- Problem to work on
Copy each line of the listing that includes "slider".

━━━━━ Stored data

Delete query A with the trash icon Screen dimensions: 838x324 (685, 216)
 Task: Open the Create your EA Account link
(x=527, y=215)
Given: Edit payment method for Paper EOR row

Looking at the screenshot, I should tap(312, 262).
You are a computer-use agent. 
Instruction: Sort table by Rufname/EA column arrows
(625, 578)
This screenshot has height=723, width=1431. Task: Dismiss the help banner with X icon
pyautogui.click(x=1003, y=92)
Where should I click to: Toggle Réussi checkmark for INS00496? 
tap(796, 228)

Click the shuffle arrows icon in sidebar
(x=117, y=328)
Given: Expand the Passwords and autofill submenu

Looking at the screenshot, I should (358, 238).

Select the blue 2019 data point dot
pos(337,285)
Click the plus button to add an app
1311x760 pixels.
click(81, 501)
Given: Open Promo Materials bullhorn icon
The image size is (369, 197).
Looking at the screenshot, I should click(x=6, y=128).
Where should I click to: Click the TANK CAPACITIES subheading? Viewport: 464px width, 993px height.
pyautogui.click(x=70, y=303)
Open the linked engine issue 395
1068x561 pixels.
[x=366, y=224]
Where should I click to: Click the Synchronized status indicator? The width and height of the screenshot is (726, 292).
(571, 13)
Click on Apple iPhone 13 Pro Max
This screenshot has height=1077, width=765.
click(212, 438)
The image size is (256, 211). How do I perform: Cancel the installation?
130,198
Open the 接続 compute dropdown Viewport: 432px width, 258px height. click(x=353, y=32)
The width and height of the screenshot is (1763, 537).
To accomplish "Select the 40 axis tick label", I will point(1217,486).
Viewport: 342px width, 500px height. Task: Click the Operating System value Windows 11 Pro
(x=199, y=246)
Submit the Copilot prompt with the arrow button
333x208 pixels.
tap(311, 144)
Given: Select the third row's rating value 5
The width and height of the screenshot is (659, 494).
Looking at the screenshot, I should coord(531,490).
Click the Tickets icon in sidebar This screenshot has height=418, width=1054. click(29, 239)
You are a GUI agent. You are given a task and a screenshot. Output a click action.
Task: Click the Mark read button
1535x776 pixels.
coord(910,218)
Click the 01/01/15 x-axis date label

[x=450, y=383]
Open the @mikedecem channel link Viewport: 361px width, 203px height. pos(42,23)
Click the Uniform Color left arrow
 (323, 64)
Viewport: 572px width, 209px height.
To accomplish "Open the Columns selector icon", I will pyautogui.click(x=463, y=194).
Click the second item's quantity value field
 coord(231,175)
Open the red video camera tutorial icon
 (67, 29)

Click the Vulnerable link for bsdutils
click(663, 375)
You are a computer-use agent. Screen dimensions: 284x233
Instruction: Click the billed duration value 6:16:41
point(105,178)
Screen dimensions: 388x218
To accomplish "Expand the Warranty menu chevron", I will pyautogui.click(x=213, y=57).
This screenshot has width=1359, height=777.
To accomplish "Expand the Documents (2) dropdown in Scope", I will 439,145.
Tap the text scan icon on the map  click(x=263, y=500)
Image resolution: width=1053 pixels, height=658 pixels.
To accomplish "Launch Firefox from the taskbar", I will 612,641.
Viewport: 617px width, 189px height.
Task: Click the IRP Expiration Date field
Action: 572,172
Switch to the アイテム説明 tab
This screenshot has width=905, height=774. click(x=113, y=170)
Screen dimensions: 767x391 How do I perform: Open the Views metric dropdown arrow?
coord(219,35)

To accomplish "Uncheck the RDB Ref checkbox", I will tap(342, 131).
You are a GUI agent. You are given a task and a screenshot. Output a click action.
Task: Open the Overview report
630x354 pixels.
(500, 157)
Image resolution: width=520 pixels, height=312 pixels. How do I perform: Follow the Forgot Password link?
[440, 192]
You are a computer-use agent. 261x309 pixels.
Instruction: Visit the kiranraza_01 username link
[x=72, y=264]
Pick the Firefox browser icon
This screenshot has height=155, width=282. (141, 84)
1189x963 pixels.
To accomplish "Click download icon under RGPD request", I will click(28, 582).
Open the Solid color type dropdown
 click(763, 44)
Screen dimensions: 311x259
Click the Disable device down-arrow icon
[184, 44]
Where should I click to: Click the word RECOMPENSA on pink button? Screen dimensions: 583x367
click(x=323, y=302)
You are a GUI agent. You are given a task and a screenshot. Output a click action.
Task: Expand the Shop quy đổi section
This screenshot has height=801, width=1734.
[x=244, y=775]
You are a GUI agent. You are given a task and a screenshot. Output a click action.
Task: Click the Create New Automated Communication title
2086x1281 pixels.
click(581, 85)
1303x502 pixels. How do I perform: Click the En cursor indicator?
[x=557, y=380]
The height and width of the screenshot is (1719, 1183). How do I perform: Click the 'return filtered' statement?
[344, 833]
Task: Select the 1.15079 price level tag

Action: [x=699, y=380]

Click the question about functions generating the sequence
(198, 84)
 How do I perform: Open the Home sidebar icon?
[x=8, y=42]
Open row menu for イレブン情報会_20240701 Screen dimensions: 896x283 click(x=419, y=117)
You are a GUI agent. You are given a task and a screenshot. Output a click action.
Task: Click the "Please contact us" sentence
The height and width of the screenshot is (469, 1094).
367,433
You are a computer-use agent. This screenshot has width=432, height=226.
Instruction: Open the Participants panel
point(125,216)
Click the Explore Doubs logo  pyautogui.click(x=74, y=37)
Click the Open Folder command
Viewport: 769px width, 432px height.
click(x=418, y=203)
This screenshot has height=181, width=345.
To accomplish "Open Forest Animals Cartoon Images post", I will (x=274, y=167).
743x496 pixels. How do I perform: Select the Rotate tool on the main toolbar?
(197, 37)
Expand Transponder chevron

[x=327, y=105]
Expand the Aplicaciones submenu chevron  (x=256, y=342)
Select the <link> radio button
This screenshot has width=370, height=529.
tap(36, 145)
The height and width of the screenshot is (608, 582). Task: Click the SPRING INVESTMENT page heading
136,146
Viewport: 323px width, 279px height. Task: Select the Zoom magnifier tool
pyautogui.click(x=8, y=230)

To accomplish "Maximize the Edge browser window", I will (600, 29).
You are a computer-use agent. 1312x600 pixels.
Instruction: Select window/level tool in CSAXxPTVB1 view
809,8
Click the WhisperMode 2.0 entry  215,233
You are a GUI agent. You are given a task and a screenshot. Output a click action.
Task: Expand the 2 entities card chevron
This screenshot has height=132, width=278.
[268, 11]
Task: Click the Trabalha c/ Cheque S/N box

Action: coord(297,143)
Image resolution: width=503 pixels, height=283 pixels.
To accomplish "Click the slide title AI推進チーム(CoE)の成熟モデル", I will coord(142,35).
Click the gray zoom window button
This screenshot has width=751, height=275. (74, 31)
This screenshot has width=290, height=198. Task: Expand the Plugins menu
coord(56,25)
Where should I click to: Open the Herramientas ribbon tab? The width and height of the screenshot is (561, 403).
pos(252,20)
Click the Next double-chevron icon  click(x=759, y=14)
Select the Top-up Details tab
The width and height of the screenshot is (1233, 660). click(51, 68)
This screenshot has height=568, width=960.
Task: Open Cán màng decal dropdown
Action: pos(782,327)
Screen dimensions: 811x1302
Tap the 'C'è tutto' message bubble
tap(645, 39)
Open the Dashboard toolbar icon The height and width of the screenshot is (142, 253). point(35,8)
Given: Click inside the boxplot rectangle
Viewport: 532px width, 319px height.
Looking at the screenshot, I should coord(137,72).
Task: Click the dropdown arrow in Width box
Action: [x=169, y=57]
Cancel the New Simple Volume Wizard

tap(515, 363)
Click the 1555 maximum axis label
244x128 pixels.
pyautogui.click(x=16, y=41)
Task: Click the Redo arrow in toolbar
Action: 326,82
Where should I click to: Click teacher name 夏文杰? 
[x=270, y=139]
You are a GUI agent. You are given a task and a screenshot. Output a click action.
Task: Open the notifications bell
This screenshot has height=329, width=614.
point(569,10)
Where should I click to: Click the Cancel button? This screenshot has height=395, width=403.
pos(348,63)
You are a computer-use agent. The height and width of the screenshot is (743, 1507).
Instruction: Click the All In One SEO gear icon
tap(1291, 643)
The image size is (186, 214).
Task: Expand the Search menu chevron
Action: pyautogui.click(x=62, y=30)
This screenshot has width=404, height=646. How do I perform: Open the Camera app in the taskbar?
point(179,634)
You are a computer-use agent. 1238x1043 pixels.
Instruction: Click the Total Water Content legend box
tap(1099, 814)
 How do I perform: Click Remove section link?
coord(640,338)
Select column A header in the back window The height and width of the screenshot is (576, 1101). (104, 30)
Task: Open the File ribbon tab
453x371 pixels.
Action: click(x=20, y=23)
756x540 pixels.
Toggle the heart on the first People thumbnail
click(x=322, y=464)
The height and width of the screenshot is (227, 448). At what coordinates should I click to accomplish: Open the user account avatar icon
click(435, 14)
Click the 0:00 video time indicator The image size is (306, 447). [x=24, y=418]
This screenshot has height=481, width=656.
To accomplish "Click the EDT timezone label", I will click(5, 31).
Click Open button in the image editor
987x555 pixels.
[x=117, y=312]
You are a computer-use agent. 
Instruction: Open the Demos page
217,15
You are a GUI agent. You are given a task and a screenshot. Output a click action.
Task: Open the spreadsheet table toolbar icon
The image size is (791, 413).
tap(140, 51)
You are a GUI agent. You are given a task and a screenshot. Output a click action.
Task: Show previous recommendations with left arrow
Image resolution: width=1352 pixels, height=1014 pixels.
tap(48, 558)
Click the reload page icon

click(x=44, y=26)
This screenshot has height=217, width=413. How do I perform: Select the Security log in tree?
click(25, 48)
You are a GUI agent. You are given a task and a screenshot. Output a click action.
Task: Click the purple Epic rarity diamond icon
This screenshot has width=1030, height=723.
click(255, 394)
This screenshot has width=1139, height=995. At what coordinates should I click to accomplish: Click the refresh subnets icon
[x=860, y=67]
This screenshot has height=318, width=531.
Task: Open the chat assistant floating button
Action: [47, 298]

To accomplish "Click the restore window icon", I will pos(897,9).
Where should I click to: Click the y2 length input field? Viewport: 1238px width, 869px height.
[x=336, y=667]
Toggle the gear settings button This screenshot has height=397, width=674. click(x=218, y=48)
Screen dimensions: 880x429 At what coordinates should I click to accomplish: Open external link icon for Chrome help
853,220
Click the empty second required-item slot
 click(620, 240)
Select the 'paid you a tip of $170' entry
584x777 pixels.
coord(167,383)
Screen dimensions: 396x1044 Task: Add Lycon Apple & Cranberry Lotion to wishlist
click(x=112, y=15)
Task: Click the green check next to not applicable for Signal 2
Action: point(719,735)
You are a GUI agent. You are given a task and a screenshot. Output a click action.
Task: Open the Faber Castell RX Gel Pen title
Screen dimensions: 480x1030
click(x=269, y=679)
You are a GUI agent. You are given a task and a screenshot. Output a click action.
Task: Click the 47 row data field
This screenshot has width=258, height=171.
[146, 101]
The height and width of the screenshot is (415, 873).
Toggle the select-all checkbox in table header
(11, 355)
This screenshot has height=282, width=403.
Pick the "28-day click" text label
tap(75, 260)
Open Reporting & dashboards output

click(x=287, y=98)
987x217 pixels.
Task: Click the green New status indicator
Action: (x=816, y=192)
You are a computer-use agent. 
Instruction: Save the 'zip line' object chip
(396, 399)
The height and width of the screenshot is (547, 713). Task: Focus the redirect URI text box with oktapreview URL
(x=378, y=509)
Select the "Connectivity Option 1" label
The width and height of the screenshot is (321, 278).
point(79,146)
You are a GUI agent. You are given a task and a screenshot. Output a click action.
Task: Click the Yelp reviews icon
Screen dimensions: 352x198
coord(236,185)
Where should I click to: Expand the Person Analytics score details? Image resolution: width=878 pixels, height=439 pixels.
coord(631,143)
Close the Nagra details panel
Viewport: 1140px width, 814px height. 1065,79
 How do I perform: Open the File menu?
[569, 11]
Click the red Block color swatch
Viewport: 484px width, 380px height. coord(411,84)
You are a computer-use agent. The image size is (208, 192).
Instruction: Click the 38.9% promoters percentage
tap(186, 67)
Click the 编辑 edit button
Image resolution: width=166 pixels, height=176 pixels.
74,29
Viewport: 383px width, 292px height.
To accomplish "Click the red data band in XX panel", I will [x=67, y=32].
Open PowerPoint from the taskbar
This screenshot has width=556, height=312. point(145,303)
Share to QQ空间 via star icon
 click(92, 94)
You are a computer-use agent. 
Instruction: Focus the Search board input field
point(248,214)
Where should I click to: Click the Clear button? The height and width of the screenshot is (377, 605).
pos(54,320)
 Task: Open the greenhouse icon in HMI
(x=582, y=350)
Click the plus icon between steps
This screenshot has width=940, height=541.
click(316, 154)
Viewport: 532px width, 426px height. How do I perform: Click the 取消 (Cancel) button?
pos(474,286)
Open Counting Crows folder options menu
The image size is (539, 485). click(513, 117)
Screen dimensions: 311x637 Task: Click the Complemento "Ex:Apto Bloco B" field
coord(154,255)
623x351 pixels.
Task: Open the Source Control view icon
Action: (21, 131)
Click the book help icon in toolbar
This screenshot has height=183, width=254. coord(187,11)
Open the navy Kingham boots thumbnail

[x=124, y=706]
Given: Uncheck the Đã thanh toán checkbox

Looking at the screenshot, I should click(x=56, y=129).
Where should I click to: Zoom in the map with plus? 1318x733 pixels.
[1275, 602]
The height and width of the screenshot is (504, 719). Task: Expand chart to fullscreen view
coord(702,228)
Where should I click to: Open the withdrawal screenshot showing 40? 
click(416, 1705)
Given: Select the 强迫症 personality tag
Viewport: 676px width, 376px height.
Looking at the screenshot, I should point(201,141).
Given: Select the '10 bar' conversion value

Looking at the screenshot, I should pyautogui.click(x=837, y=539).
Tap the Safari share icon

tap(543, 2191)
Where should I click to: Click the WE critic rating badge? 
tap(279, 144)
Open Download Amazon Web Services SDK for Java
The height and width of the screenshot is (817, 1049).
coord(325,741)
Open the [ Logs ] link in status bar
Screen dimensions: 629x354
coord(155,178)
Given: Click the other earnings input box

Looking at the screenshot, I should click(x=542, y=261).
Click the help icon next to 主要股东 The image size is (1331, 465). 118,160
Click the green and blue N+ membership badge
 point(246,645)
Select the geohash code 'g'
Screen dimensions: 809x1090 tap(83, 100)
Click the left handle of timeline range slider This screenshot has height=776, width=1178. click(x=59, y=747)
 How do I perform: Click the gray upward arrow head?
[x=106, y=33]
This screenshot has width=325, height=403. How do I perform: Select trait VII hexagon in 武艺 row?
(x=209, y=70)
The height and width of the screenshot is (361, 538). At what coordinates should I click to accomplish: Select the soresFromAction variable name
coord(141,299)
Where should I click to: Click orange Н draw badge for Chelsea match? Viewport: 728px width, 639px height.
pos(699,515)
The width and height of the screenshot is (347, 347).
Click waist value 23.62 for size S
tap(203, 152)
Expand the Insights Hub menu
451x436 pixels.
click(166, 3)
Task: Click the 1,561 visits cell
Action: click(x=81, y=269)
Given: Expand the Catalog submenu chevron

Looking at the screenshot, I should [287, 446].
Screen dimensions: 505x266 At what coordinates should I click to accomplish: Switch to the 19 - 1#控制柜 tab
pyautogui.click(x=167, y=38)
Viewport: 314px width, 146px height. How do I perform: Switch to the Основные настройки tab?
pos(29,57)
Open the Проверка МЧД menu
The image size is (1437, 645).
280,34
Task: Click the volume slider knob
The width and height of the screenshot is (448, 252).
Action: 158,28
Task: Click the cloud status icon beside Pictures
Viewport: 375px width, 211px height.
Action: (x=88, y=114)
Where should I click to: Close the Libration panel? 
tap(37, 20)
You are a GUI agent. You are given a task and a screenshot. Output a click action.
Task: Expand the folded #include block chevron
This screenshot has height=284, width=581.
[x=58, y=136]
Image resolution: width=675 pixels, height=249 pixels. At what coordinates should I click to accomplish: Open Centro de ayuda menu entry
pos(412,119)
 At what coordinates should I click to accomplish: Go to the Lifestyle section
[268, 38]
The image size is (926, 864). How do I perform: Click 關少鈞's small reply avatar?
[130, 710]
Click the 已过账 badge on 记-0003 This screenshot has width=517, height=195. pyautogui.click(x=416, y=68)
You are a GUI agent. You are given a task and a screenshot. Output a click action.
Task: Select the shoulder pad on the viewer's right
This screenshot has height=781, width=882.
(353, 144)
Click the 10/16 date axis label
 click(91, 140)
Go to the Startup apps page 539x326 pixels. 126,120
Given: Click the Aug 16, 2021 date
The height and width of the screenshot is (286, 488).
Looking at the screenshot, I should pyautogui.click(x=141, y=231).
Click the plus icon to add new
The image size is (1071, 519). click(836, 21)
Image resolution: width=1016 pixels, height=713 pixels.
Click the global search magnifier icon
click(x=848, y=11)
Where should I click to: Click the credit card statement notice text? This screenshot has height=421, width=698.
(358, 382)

━━━━━━━━━━

- Reply to the exercise
Click the left handle of timeline range slider This screenshot has height=776, width=1178. click(x=59, y=747)
Task: Click the volume slider knob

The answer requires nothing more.